◆ Exercise instructions
Write out the lines of the data below exactly as they appear, leaving out the pictures.

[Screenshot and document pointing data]
——————————
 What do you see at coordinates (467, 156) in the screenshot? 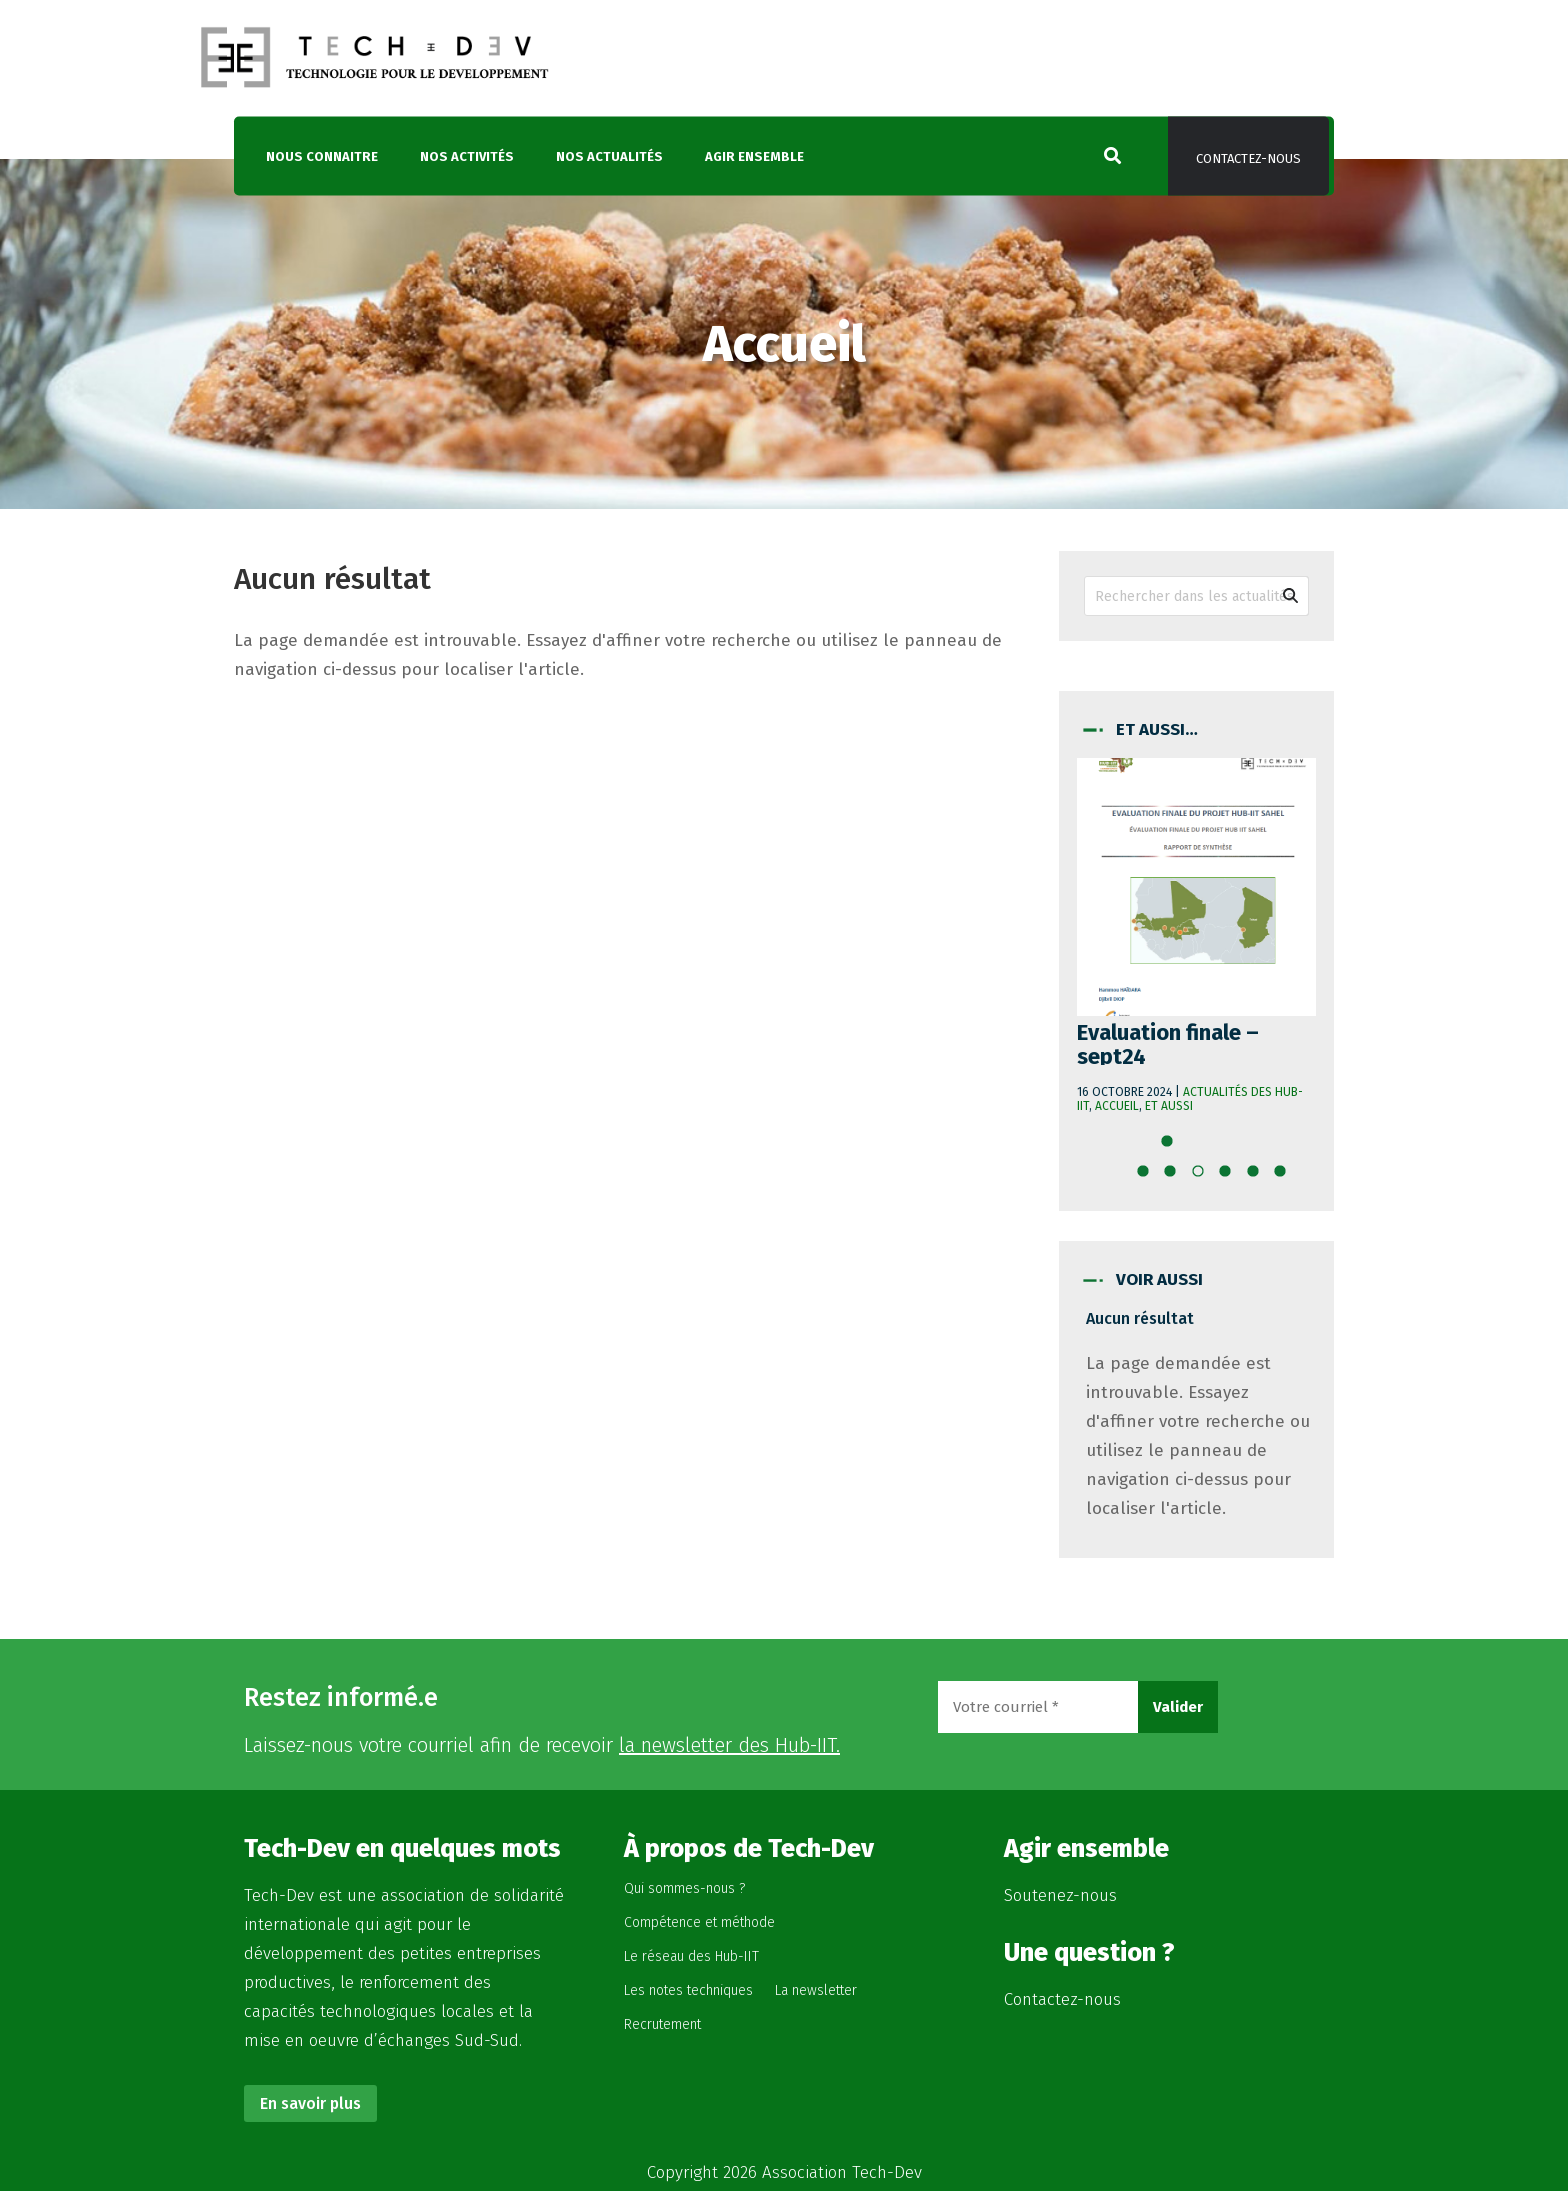
I see `Nos activités` at bounding box center [467, 156].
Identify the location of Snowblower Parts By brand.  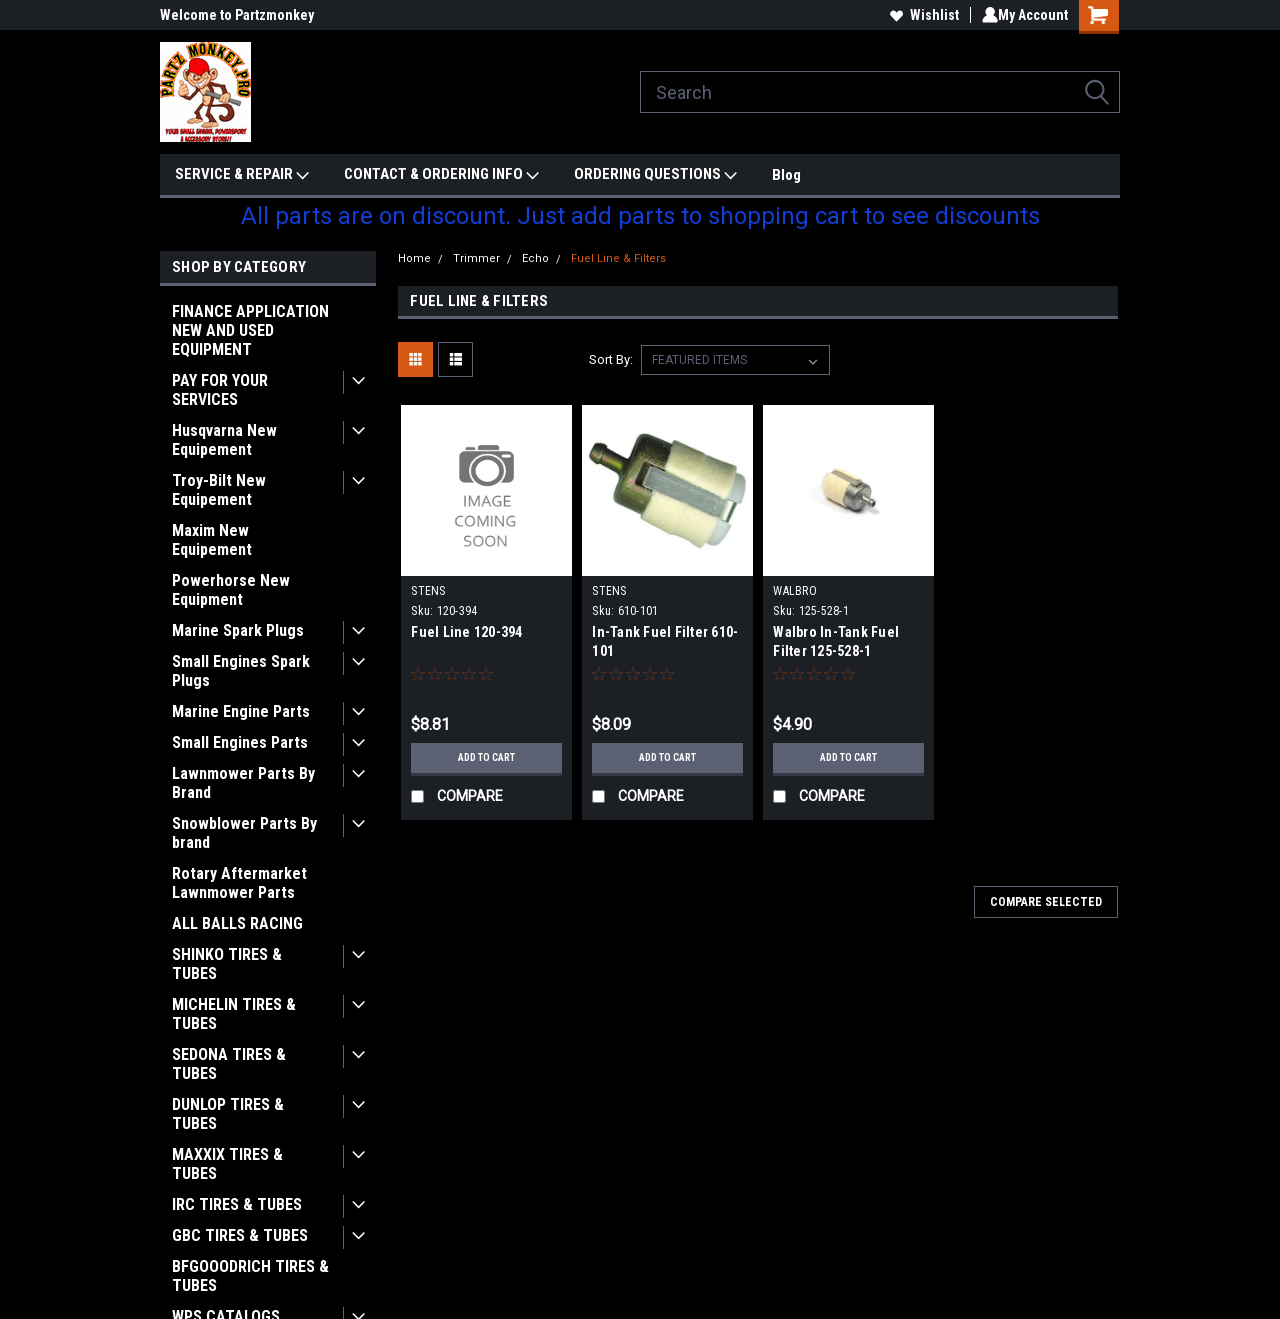
(244, 833).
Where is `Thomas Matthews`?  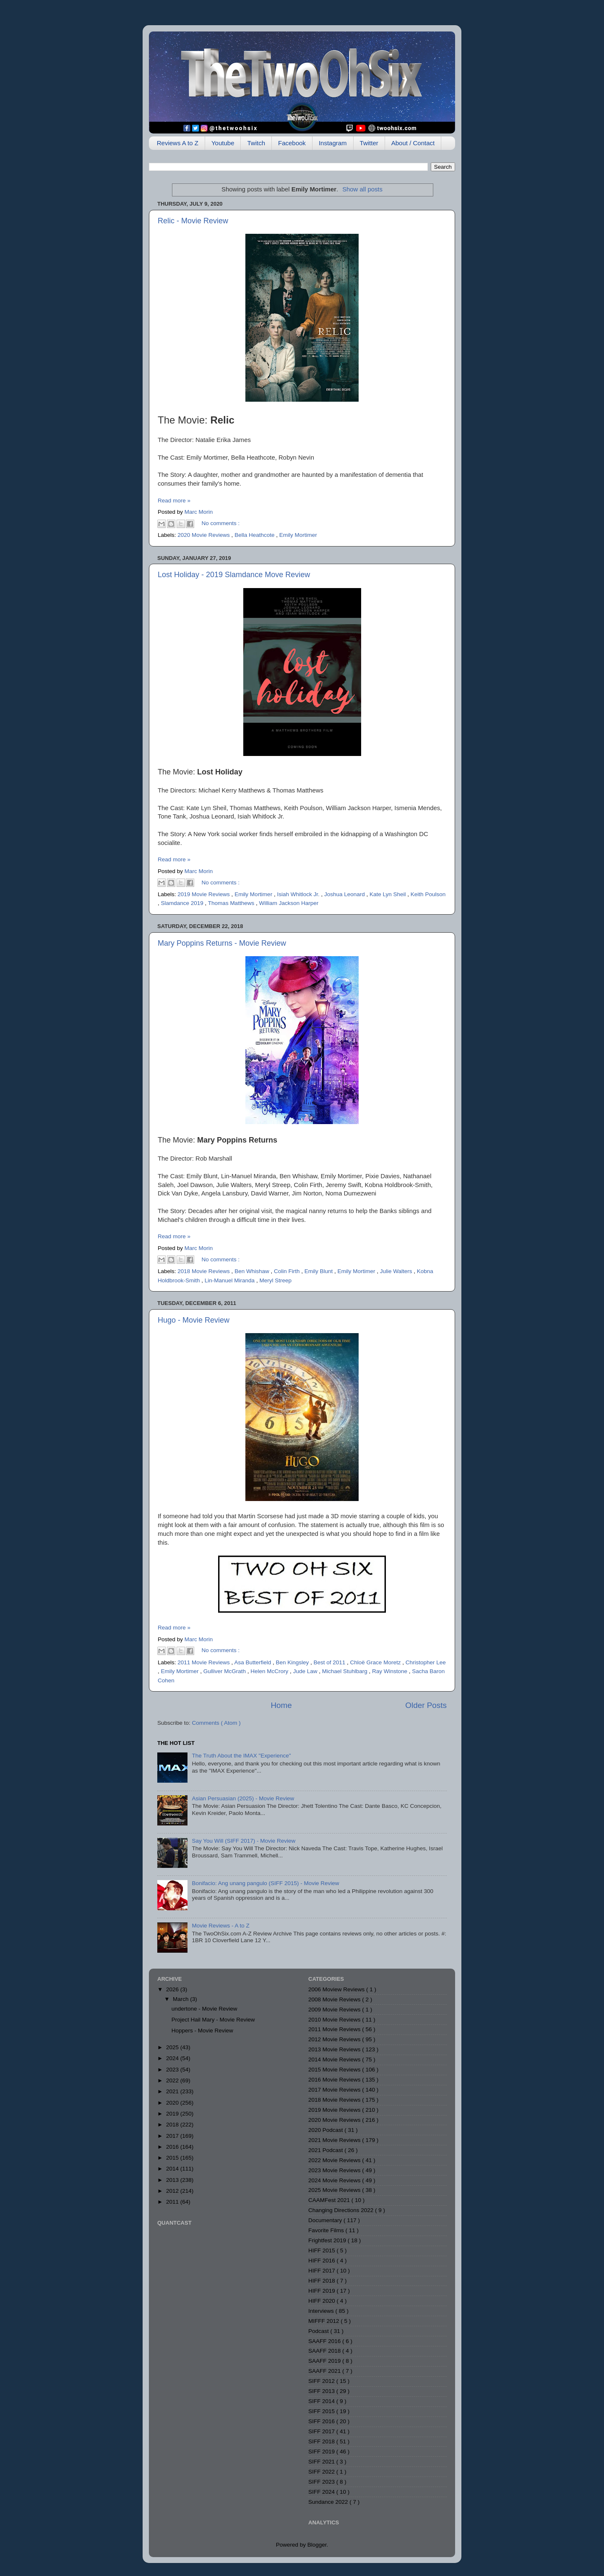
Thomas Matthews is located at coordinates (232, 903).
——————————
◆ Exercise output
 What do you see at coordinates (467, 156) in the screenshot? 
I see `Nos activités` at bounding box center [467, 156].
Identify the location of Snowblower Parts By brand.  
(244, 833).
Where is `Thomas Matthews`?  
Thomas Matthews is located at coordinates (232, 903).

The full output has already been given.